Render every line of the records below as a Markdown table with the columns No. and Line, numbering the rows and skipping blank lines. Omit the pictures from your answer.

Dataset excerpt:

= = = = = = =

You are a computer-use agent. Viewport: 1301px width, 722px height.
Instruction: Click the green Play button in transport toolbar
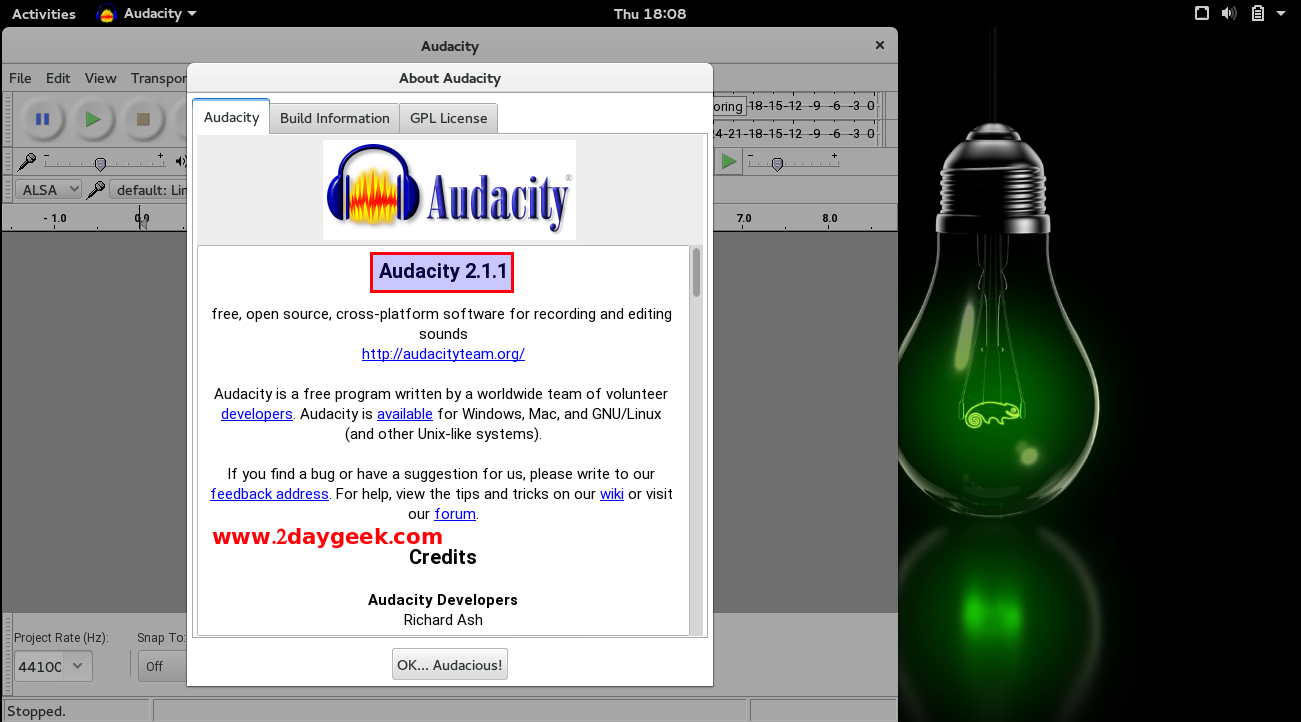[93, 120]
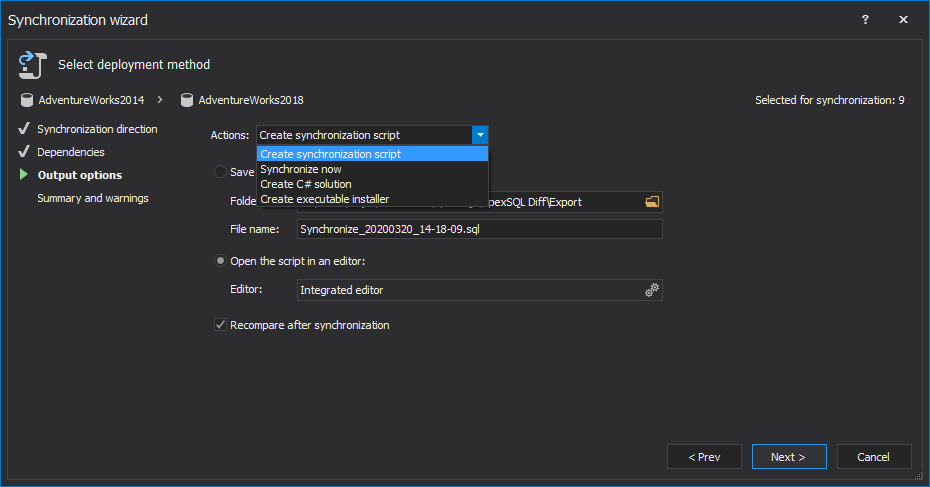
Task: Toggle Recompare after synchronization checkbox
Action: [x=220, y=325]
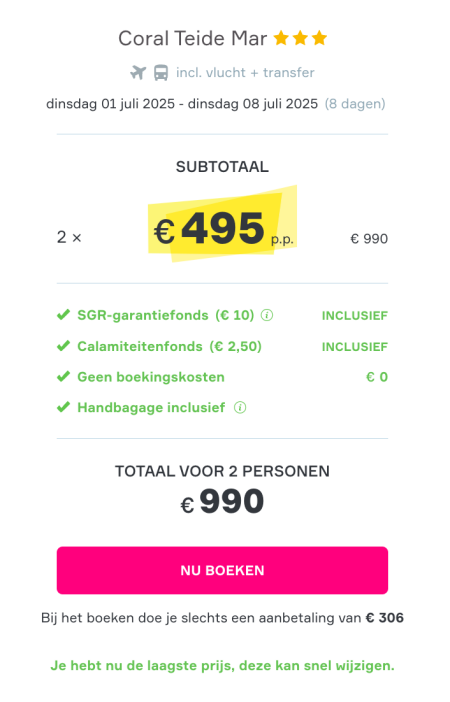450x702 pixels.
Task: Click the € 306 aanbetaling amount
Action: (385, 618)
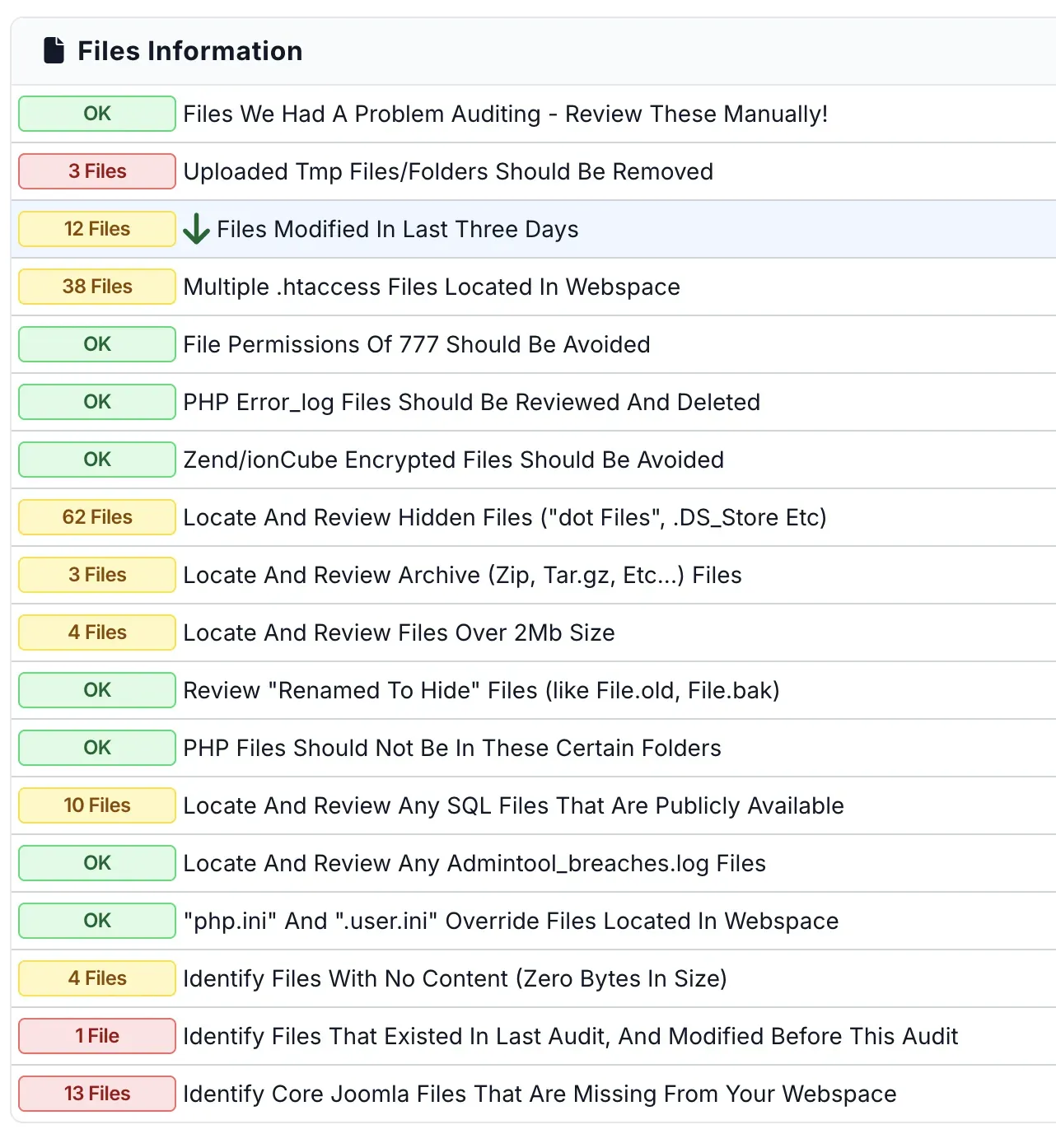Screen dimensions: 1056x1148
Task: Click the 1 File badge for files modified before audit
Action: click(96, 1036)
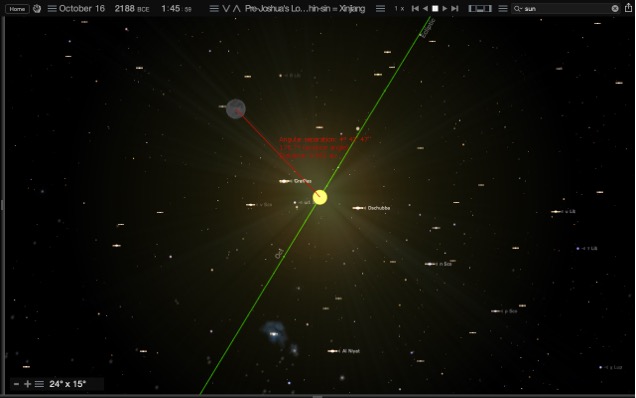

= = = = = = =

■ **Complete output**:
| No. | Line |
|---|---|
| 1 | You are a computer-use agent. Viewport: 1301px width, 722px height. |
| 2 | Instruction: Click the green Play button in transport toolbar |
| 3 | [93, 120] |
| 4 | Task: Toggle Recompare after synchronization checkbox |
| 5 | Action: [x=220, y=325] |
| 6 | 450x702 pixels. |
| 7 | Task: Click the € 306 aanbetaling amount |
| 8 | Action: (385, 618) |
| 9 | Screen dimensions: 1056x1148 |
| 10 | Task: Click the 1 File badge for files modified before audit |
| 11 | Action: click(96, 1036) |